About this task. Starting with the line containing "You are a GUI" and going on through the line containing "The image size is (1343, 700).", return the lines of the data below exactly, and only those.

Listed records.
========
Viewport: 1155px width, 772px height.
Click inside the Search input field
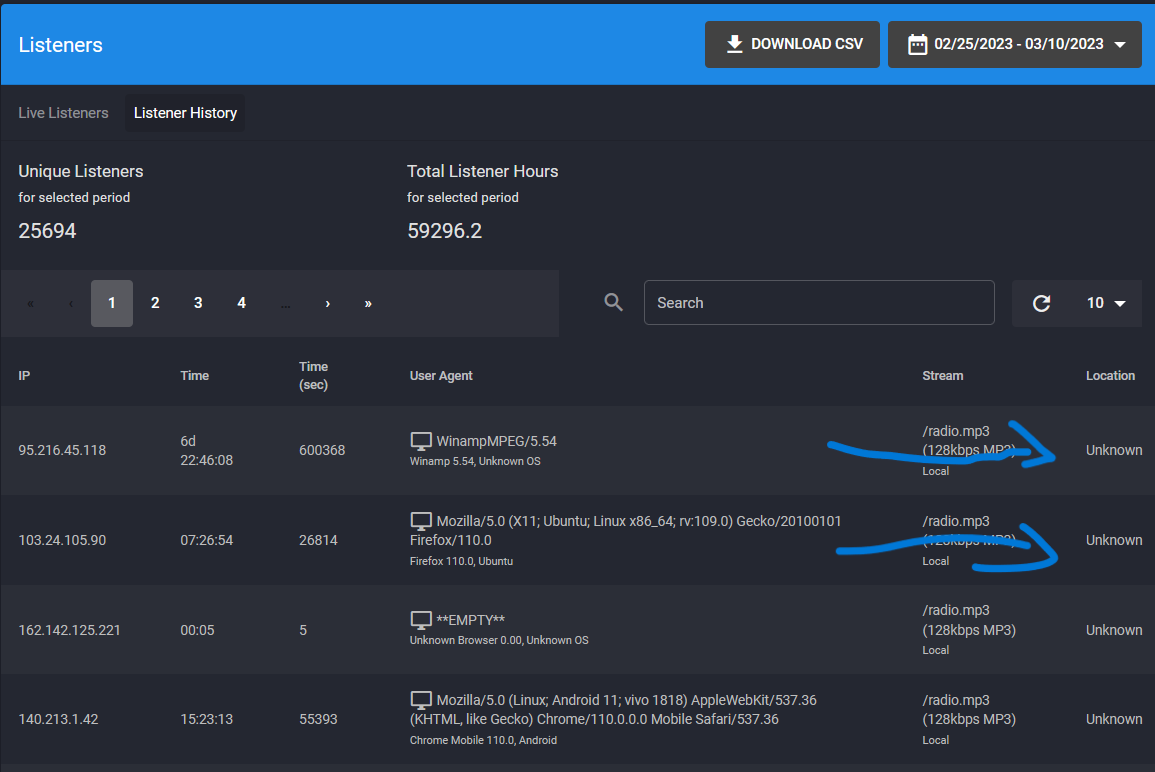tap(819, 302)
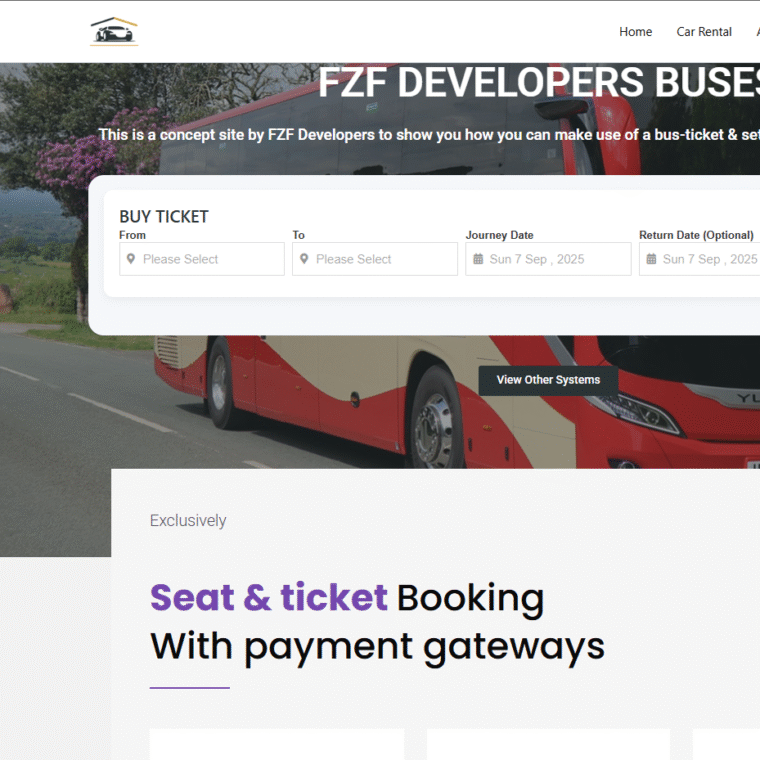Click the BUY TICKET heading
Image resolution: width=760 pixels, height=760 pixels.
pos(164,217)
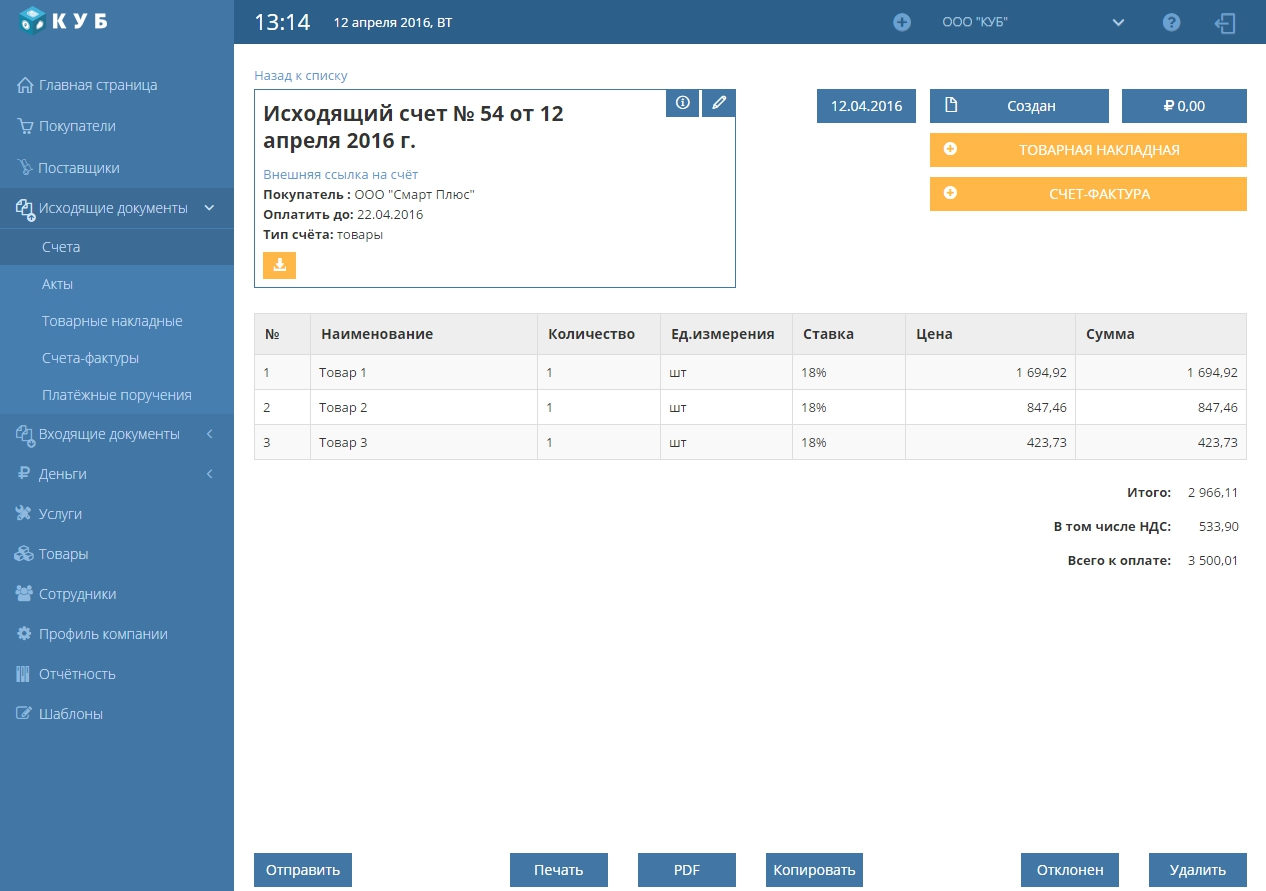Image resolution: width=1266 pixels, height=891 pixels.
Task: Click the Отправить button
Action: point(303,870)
========
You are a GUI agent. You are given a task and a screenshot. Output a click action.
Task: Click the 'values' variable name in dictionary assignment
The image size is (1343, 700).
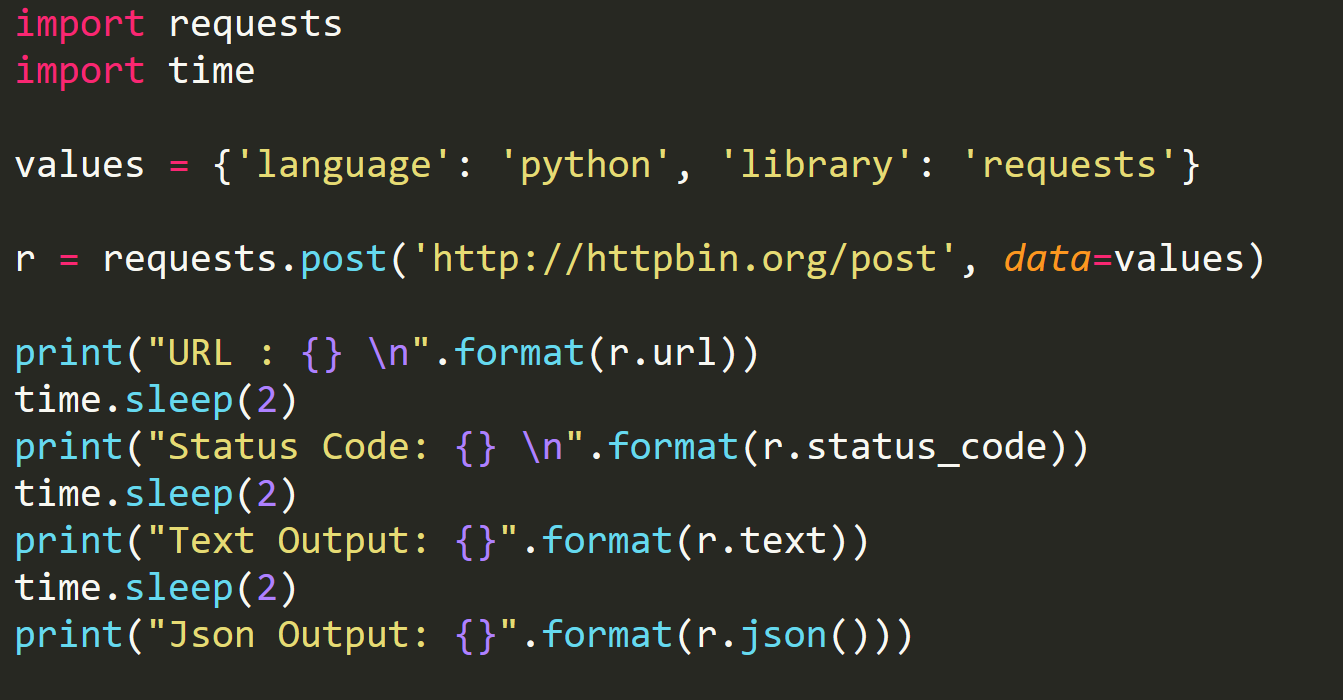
========
Output of the task.
You are a GUI agent. You are given a task and a screenshot. Output a click action.
Task: Click the 'values' variable name in dictionary assignment
The image size is (1343, 700).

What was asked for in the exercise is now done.